Start of Block

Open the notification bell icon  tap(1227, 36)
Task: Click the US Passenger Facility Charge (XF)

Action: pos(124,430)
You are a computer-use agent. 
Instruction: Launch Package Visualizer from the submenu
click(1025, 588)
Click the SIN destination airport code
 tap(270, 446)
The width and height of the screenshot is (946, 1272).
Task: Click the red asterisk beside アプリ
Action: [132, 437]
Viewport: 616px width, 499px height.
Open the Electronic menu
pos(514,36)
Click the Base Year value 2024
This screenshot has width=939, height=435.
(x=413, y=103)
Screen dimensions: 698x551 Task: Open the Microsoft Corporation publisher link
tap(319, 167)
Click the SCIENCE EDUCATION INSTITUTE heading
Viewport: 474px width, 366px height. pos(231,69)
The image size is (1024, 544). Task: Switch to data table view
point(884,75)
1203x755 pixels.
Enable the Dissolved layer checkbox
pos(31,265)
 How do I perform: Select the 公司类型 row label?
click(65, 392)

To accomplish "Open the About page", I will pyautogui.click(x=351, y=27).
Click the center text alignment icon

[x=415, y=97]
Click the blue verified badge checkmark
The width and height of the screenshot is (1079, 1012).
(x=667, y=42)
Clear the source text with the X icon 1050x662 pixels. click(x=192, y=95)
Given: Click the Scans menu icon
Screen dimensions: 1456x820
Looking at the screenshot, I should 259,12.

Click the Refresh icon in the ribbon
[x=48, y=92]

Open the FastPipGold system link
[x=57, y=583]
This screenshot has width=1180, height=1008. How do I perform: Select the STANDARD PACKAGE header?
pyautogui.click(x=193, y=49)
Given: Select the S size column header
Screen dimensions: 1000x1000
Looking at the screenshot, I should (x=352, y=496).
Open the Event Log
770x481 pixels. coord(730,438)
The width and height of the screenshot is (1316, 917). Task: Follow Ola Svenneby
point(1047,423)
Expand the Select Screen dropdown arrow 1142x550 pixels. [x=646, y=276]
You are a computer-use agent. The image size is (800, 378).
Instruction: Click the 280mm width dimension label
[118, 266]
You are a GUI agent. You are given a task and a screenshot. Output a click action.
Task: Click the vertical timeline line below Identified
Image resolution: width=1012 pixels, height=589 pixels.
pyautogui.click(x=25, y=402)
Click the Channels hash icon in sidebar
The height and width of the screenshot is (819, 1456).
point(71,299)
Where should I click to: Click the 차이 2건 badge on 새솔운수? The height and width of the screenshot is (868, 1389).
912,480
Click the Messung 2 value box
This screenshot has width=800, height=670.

End of Block

- **What to do**
Take the entries above and set them all down again exactly as they read.

- **Worked solution**
Open the notification bell icon  tap(1227, 36)
Task: Click the US Passenger Facility Charge (XF)

Action: pos(124,430)
You are a computer-use agent. 
Instruction: Launch Package Visualizer from the submenu
click(1025, 588)
Click the SIN destination airport code
 tap(270, 446)
The width and height of the screenshot is (946, 1272).
Task: Click the red asterisk beside アプリ
Action: [132, 437]
Viewport: 616px width, 499px height.
Open the Electronic menu
pos(514,36)
Click the Base Year value 2024
This screenshot has width=939, height=435.
(x=413, y=103)
Screen dimensions: 698x551 Task: Open the Microsoft Corporation publisher link
tap(319, 167)
Click the SCIENCE EDUCATION INSTITUTE heading
Viewport: 474px width, 366px height. pos(231,69)
The image size is (1024, 544). Task: Switch to data table view
point(884,75)
1203x755 pixels.
Enable the Dissolved layer checkbox
pos(31,265)
 How do I perform: Select the 公司类型 row label?
click(65, 392)

To accomplish "Open the About page", I will pyautogui.click(x=351, y=27).
Click the center text alignment icon

[x=415, y=97]
Click the blue verified badge checkmark
The width and height of the screenshot is (1079, 1012).
(x=667, y=42)
Clear the source text with the X icon 1050x662 pixels. click(x=192, y=95)
Given: Click the Scans menu icon
Screen dimensions: 1456x820
Looking at the screenshot, I should 259,12.

Click the Refresh icon in the ribbon
[x=48, y=92]

Open the FastPipGold system link
[x=57, y=583]
This screenshot has width=1180, height=1008. How do I perform: Select the STANDARD PACKAGE header?
pyautogui.click(x=193, y=49)
Given: Select the S size column header
Screen dimensions: 1000x1000
Looking at the screenshot, I should (x=352, y=496).
Open the Event Log
770x481 pixels. coord(730,438)
The width and height of the screenshot is (1316, 917). Task: Follow Ola Svenneby
point(1047,423)
Expand the Select Screen dropdown arrow 1142x550 pixels. [x=646, y=276]
You are a computer-use agent. The image size is (800, 378).
Instruction: Click the 280mm width dimension label
[118, 266]
You are a GUI agent. You are given a task and a screenshot. Output a click action.
Task: Click the vertical timeline line below Identified
Image resolution: width=1012 pixels, height=589 pixels.
pyautogui.click(x=25, y=402)
Click the Channels hash icon in sidebar
The height and width of the screenshot is (819, 1456).
point(71,299)
Where should I click to: Click the 차이 2건 badge on 새솔운수? The height and width of the screenshot is (868, 1389).
912,480
Click the Messung 2 value box
This screenshot has width=800, height=670.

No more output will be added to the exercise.